### Directions for this task
Go through the entries below and return every line that contains "link".

(Available records)

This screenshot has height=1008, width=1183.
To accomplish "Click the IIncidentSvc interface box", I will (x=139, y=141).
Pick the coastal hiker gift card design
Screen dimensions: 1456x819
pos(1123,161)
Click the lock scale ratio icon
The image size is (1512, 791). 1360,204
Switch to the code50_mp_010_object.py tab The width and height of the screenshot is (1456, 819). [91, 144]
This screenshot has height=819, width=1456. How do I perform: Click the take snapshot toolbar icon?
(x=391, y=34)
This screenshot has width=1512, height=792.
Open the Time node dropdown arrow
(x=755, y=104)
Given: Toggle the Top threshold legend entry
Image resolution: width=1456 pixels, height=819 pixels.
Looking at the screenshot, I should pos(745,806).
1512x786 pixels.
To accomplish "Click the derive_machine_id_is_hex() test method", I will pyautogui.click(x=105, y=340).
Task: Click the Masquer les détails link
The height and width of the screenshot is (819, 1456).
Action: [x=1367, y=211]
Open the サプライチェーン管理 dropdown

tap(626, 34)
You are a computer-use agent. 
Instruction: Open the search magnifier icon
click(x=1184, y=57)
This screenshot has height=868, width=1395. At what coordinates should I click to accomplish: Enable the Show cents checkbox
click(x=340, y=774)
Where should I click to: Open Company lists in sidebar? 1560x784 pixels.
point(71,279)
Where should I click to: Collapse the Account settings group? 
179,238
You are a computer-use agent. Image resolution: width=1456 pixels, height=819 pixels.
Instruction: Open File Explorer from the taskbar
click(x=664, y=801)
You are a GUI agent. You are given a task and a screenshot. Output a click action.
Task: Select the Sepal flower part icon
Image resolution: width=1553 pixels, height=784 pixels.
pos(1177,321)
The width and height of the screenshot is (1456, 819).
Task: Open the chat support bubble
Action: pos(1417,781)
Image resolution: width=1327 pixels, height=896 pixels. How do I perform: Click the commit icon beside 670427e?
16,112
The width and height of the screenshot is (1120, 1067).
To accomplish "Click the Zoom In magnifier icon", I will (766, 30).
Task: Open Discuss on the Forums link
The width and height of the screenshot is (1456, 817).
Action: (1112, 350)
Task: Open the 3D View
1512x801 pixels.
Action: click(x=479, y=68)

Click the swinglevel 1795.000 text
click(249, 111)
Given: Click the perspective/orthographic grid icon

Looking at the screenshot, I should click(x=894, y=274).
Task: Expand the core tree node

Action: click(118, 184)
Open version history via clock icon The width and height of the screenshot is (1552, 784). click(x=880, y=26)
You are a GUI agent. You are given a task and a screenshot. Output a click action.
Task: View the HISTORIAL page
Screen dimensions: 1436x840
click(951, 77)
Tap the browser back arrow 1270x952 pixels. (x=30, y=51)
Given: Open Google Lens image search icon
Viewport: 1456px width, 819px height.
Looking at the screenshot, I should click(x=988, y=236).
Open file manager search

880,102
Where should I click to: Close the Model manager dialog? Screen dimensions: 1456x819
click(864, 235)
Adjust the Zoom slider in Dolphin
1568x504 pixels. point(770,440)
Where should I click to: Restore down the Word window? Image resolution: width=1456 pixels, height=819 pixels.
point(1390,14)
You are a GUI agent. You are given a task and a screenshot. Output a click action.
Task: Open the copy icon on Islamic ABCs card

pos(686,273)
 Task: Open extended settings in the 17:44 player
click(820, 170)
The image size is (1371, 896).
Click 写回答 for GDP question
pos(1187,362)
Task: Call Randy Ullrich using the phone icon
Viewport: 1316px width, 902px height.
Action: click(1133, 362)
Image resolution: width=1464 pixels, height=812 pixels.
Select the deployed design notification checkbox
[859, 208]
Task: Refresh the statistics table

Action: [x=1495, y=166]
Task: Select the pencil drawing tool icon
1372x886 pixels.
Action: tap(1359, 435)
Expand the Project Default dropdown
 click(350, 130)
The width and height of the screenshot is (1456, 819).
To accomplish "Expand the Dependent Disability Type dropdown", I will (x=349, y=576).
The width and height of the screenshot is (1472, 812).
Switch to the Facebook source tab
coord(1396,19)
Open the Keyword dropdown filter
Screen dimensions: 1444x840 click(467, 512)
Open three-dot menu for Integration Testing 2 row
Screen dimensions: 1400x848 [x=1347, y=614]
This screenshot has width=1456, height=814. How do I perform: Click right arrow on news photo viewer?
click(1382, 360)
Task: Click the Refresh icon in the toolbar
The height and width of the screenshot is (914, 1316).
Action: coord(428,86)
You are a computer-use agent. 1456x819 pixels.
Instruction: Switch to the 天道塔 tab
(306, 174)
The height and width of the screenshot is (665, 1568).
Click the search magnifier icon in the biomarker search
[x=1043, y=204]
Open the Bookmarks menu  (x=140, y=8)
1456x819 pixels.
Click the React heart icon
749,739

(End Available records)

### Output for this exercise
Task: Click the Masquer les détails link
Task: Open Discuss on the Forums link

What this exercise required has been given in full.